The FOMC Meeting Minutes tend to counter the tone set in the meeting. Contrary to the original hawkish message, doves may have the upper hand in the document. Lower rate hike expectations may weigh on the dollar, boosted by strong US data. The Committee decided to continue to reduce the monthly pace of its net asset purchases, bringing them to an end in early March. Beginning in February, the Committee will increase its holdings of Treasury securities by at least $20 billion per month and of agency mortgage backed securities by at least $10 billion per month.
While protocols from the Federal Reserve’s meeting minutes are tailored to send markets a message, they also have a clear record in surprising markets with a tone that is different from the messages conveyed at the post rate decision stance.

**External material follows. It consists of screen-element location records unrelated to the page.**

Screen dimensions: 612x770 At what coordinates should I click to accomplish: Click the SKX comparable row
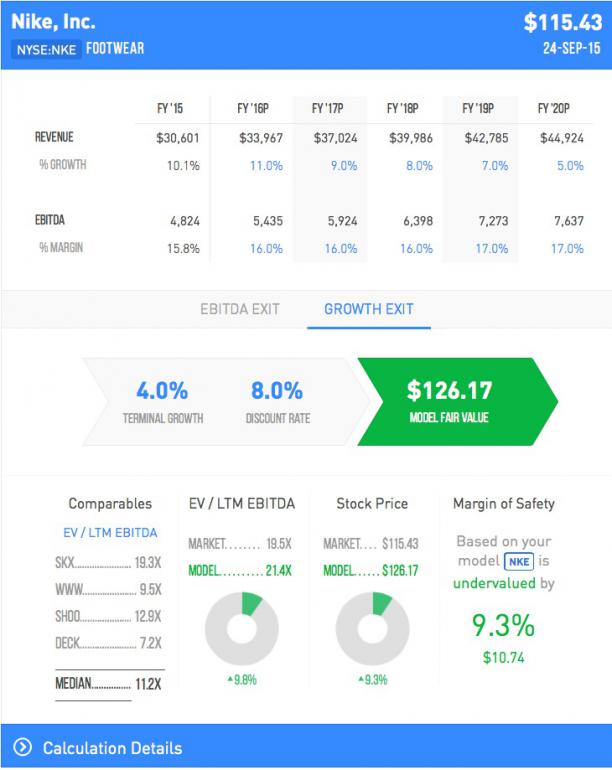pos(106,563)
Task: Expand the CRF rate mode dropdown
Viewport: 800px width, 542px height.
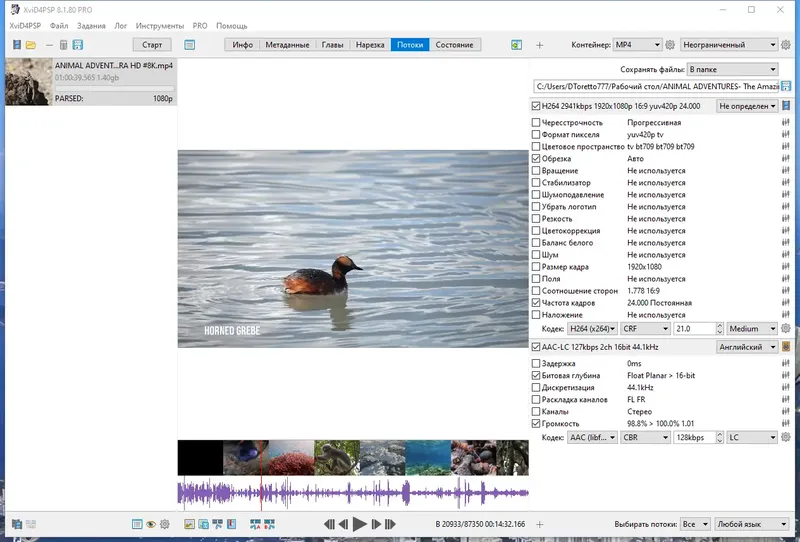Action: 645,328
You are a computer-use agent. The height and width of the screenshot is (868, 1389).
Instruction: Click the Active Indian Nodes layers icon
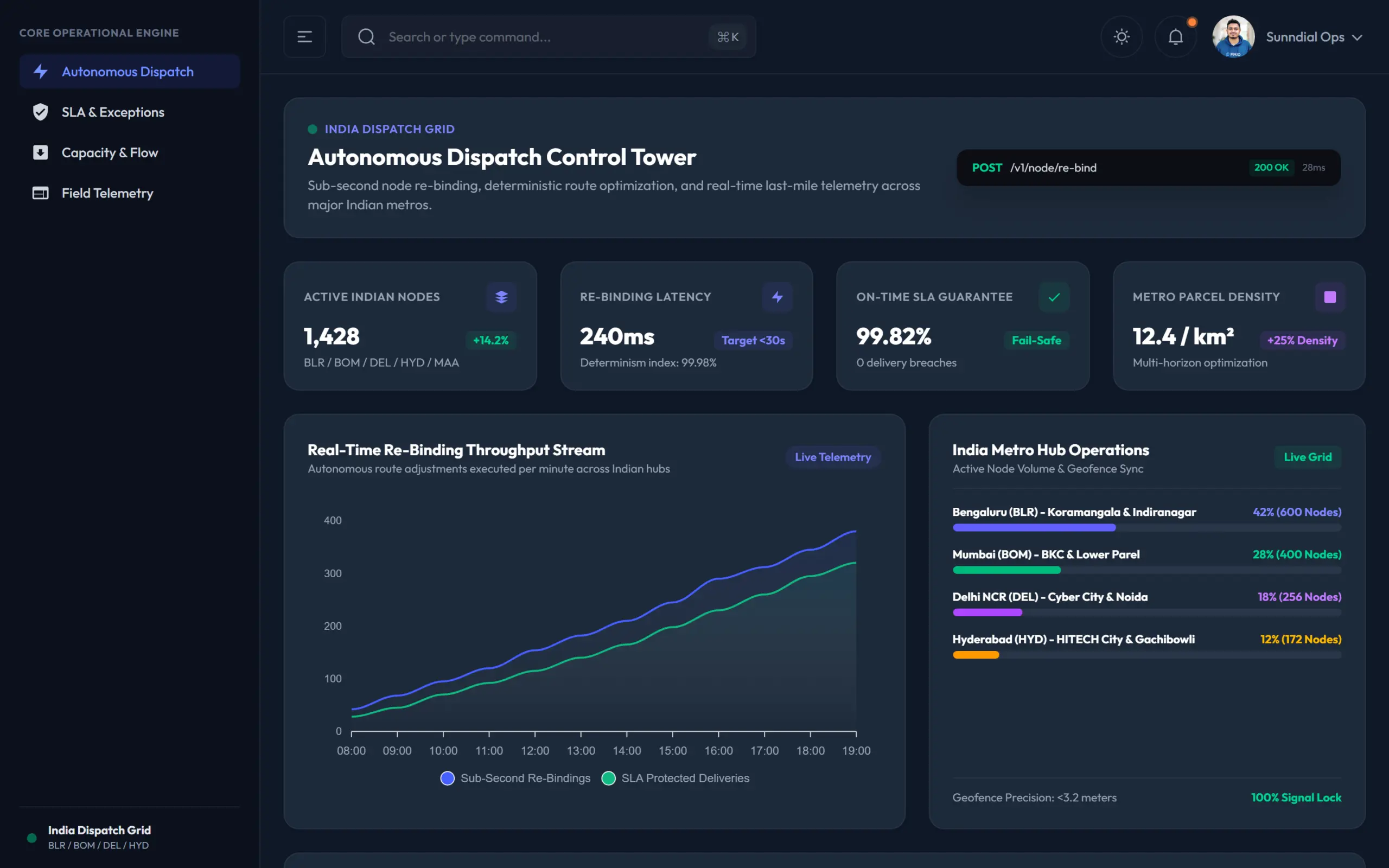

In September, November and December 2021, Fed Chair Jerome Powell was relatively dovish in official testimonies, public appearances, and press conferences referred to earlier. Hawks in the central bank made themselves heard in various interviews but seemed to fade to the shadows around the Fed’s decisions.
However, those hike-happy officials leaped back to the forefront in the meeting minutes, supporting a faster pace of rate increases a quicker beginning to tapering bond buys – or a faster end to that process. This time, the same logic may apply, but in favor of the doves.
The upcoming release refers to the January 26 2022 meeting, in which Powell expressed surprisingly hawkish views. He refused to rule out raising rates by a double dose of 50 bps in March, left the door open to hiking borrowing costs at every meeting, and also allowed for a fast sell-off of bonds the bank accumulated.
Since then, data has supported his views. The economy gained 467,000 jobs in January, triple the early estimates and inflation hit yet another 40-year peak at 7.5% YoY last month.
That has been enough to convince markets that a double-dose rate hike has better chances than a standard 25 bps move in March. Here is what bond markets reflect:
Some policymakers, such as Atlanta Fed President Raphael Bostic, have been playing down the chances of a 50 bps rate move in March. Even St. Louis Fed President James Bullard, at the extreme end of the hawkish spectrum, does not see an initial strong move as a necessity.
That implies markets are overpricing the Fed’s rate hike cycle. The meeting minutes could reflect a calmer stance. Such a more data-dependent approach would push expectations lower and drag the greenback down with it.
Apart from the Fed’s tendency to balance its message in the minutes, the world’s most powerful central bank is also mindful of what happens on Wall Street. While taking the froth out of tech stocks could be seen as a much-needed repricing, a broad bear markets undoubtedly something the Fed would like to avoid. That is another reason to send a soothing message.